Truth be told, Phil Martelli had an idea his son would make a living from athletics, just in a different arm of the operation.
"I was surprised when Jim said he wanted to get into coaching," Phil Martelli said. "Because of how organized he is, and some of the things he talked about, I figured he'd want to get into athletic administration. Not a lot of guys talk about wanting to be an athletic director, but Jim talked about that and, honestly, that is the path I thought he would pursue."
Jimmy Martelli, whose older brother, Phil Jr., is an assistant at Niagara University, had an aversion to coaching as a youngster. Not in the theories, the techniques or the lessons taught from the man in charge of a team, but from those exhaustive hours. They were hours that, more often than not, pulled his father away from the family home in pursuit of the next 18-year-old prospect he was trying to lure to Hawk Hill.

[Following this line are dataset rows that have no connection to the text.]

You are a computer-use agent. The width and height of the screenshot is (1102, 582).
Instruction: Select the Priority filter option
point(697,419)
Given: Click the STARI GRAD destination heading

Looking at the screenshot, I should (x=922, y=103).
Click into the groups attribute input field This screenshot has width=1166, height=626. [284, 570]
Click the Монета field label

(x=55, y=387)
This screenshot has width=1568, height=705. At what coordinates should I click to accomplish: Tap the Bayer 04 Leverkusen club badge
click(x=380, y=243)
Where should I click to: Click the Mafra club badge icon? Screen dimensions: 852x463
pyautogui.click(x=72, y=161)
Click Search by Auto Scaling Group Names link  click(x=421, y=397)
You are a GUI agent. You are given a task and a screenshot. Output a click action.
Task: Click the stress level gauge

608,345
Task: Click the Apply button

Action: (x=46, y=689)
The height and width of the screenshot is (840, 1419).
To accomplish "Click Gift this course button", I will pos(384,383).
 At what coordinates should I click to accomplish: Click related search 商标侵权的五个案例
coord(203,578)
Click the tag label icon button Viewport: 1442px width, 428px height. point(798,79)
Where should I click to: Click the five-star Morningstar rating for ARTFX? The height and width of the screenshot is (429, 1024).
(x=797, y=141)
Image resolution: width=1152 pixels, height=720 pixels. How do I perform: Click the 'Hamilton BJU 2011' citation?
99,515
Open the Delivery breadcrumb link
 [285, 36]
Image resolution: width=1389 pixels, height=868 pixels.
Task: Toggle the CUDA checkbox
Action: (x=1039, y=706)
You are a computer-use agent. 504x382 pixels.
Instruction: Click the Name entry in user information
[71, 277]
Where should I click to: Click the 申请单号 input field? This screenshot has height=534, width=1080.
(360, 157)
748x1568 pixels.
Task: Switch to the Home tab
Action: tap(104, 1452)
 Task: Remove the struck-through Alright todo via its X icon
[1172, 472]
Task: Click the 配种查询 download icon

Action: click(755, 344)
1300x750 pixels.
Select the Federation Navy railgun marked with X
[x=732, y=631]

"When I was little, my dad would work all the camps in the summer, then he would recruit so hard, that he wasn't home a lot and there were just a lot of things that he missed," Jimmy Martelli said. "I understood that it was all sacrificing to make a better life for us, but, it was tough sometimes on me.
"It was almost like a single-parent situation with my mom doing everything for us kids. Because of that, when I was younger, seeing that, coaching was kind of a turn off to me to be honest."
To be immersed in it for Jimmy Martelli has forced a change.
As Robert Morris (17-8, 11-1) sits atop the Northeast Conference standings heading into tonight's game against Sacred Heart, Jimmy Martelli will take a moment just before tip off, as he always does, to take an inventory of what it all means.
"It is an unbelievable rush to see the hard work come pouring out when they start that game. That is why I do this," he said. "To know that recruiting, preparation, game planning, all those things go into a common goal of trying to win basketball games is a great feeling once that game starts. It is something you can't explain unless you've been there."
His dad could explain it -- he has been there, too.